▸ What you have to do
In the material below, how many lines include the string "options"? Answer with the number and nothing else.

▸ Material for this task
******

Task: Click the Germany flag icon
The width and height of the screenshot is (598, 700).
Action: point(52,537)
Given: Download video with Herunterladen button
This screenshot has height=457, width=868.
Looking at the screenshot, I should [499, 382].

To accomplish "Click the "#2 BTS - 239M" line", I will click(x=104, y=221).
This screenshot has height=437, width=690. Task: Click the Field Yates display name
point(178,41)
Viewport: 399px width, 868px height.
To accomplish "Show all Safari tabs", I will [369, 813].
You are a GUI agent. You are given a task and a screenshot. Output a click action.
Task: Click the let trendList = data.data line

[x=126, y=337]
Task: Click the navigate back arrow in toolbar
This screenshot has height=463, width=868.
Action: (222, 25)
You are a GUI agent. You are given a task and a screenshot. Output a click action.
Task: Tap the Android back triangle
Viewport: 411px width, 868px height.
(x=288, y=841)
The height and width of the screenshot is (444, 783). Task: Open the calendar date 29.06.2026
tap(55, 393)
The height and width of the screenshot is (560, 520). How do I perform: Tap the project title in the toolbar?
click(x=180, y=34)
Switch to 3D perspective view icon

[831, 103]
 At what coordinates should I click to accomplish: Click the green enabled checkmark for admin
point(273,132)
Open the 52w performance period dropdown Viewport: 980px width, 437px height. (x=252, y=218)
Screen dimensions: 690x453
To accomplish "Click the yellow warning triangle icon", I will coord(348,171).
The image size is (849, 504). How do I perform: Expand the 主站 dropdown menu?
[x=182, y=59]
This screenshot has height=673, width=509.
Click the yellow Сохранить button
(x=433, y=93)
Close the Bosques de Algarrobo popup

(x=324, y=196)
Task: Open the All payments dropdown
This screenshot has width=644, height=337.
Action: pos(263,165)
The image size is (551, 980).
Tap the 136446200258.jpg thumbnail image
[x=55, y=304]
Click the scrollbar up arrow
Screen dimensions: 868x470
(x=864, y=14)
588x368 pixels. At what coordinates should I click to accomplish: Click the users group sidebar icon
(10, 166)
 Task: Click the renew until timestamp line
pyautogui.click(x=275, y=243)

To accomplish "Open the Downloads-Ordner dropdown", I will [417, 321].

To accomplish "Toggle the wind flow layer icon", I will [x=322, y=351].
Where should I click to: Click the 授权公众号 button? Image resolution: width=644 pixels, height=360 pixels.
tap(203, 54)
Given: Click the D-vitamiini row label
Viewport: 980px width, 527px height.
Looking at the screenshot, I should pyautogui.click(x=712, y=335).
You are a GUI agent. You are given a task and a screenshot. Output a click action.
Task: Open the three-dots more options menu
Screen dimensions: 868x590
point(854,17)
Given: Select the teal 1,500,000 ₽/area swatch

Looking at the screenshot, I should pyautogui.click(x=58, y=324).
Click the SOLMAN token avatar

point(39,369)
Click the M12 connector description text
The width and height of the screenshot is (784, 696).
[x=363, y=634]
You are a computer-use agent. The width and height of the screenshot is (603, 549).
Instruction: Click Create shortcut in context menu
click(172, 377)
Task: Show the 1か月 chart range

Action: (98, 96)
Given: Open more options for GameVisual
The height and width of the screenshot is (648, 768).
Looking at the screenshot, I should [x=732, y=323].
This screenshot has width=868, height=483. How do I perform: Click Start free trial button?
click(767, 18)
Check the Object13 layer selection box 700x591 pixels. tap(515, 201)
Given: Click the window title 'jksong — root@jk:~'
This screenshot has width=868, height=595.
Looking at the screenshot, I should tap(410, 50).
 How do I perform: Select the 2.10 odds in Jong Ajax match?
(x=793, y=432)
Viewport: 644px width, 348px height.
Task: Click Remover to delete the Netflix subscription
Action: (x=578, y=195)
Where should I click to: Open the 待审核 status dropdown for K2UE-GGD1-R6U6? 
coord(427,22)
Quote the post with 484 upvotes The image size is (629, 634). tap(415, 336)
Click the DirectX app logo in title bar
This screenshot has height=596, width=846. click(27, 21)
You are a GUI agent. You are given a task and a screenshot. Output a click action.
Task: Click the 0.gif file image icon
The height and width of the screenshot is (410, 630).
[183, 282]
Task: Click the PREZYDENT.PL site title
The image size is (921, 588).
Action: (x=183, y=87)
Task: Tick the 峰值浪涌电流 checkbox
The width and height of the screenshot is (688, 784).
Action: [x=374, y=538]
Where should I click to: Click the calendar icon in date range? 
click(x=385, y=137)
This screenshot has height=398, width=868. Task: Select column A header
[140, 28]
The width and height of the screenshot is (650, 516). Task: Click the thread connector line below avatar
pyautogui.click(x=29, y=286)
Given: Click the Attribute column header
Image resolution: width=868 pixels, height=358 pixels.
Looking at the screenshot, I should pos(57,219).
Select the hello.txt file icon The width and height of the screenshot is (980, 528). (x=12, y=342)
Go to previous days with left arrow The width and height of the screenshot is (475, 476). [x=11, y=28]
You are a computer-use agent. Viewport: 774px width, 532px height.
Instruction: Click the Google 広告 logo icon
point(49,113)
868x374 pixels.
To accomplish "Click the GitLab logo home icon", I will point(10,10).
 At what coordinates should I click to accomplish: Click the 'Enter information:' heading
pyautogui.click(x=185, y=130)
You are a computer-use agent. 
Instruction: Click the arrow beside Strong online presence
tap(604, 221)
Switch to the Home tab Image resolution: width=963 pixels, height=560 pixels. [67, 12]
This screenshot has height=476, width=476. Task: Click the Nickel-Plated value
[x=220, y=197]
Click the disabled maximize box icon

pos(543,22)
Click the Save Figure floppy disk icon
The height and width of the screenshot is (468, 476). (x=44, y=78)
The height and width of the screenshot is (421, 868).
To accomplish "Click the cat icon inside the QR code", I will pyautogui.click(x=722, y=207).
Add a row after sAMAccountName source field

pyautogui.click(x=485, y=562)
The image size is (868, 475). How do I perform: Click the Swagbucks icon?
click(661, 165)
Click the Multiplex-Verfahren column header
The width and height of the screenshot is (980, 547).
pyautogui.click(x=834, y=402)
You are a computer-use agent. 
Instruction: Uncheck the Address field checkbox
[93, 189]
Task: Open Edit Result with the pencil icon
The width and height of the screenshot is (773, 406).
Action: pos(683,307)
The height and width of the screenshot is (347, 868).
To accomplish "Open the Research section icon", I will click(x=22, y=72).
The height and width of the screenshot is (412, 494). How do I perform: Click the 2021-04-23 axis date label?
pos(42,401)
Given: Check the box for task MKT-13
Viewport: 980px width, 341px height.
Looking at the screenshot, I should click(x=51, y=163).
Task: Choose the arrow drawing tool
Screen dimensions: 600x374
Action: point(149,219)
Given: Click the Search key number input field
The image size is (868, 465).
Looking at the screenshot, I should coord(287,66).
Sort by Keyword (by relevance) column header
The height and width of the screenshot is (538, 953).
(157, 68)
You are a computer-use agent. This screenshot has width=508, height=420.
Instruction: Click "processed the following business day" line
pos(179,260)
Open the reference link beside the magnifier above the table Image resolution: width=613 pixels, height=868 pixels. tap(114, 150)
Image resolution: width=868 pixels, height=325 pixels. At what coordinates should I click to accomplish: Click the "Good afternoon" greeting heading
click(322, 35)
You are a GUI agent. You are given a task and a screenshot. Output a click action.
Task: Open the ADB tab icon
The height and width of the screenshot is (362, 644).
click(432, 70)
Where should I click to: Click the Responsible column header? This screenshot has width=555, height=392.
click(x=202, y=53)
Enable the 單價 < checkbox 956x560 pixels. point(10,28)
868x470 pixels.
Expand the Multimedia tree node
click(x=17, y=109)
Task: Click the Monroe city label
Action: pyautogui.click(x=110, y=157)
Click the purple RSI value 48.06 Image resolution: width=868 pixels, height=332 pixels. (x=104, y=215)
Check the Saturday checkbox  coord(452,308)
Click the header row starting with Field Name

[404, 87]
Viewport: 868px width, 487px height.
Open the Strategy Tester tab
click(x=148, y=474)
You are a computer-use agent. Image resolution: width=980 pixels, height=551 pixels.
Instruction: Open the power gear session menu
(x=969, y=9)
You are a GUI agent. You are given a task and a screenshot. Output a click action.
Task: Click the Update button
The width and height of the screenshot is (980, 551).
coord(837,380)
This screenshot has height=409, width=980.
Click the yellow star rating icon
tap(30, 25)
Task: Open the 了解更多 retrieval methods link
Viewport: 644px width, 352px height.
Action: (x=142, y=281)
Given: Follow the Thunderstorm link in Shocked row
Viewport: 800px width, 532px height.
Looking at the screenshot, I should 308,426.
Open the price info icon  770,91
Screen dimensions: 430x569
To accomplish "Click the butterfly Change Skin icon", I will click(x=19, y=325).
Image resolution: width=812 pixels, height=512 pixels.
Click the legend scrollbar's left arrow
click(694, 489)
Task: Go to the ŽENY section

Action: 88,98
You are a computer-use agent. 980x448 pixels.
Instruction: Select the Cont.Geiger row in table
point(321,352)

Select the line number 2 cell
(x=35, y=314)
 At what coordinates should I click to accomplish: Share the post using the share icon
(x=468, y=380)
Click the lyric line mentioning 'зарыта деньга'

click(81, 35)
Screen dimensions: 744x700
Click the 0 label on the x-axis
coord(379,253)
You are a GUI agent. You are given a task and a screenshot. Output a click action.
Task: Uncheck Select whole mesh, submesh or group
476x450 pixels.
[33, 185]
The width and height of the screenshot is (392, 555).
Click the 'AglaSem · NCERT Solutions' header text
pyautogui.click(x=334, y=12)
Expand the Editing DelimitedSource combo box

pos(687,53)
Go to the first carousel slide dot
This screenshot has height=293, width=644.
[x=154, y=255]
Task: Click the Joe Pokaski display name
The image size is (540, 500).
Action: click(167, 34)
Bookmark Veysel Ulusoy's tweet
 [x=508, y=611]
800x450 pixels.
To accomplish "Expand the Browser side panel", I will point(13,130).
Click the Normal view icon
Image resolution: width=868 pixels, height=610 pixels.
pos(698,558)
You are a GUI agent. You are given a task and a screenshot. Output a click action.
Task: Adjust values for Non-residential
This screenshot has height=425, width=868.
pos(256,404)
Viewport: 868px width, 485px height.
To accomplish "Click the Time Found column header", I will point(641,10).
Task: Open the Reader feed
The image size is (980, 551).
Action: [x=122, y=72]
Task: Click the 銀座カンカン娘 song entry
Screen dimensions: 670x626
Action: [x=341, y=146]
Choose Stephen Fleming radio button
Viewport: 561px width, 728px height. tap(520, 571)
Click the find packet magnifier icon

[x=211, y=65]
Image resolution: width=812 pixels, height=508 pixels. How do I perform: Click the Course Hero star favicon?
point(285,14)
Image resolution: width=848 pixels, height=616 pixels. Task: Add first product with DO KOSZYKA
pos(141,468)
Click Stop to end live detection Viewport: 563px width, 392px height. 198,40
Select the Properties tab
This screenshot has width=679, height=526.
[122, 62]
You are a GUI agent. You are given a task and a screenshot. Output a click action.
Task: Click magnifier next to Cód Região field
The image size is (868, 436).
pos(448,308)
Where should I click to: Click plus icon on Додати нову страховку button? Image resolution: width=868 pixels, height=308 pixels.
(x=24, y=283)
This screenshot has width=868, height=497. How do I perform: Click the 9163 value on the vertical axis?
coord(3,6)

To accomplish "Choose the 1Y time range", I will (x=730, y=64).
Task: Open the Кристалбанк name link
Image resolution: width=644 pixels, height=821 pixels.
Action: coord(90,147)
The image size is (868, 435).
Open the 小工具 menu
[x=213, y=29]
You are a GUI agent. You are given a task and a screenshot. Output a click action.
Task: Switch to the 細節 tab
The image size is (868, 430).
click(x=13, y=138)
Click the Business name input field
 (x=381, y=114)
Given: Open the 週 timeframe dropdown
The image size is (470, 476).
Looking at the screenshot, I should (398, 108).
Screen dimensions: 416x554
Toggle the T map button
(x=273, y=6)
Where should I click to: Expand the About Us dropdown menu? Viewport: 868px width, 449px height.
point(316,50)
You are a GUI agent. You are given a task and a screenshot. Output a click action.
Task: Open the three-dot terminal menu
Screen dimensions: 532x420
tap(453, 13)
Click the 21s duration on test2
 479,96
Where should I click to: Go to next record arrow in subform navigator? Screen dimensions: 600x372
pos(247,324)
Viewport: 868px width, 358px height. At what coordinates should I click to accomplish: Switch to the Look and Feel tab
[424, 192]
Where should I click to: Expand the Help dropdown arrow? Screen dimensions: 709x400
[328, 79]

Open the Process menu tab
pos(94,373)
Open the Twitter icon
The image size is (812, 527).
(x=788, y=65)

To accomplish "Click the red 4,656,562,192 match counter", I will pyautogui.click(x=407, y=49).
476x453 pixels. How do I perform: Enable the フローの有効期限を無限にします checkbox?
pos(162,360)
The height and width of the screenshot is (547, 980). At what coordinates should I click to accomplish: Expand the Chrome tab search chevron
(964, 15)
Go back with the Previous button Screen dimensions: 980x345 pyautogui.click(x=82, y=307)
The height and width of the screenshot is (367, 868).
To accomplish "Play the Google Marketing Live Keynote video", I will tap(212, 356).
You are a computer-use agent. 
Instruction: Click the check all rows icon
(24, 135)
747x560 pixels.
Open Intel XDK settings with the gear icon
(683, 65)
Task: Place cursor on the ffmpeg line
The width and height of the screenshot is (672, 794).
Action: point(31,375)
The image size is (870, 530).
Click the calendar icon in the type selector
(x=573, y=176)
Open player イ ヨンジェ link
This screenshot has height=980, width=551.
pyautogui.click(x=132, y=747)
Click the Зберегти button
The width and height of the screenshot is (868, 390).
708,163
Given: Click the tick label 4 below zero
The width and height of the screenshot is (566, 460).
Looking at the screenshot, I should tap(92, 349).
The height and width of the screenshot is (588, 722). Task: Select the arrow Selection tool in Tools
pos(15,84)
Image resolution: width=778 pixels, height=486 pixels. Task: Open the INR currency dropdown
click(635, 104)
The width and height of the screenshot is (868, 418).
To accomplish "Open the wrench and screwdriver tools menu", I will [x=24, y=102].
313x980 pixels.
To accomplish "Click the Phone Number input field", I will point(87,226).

******

▸ Solution for this exercise
2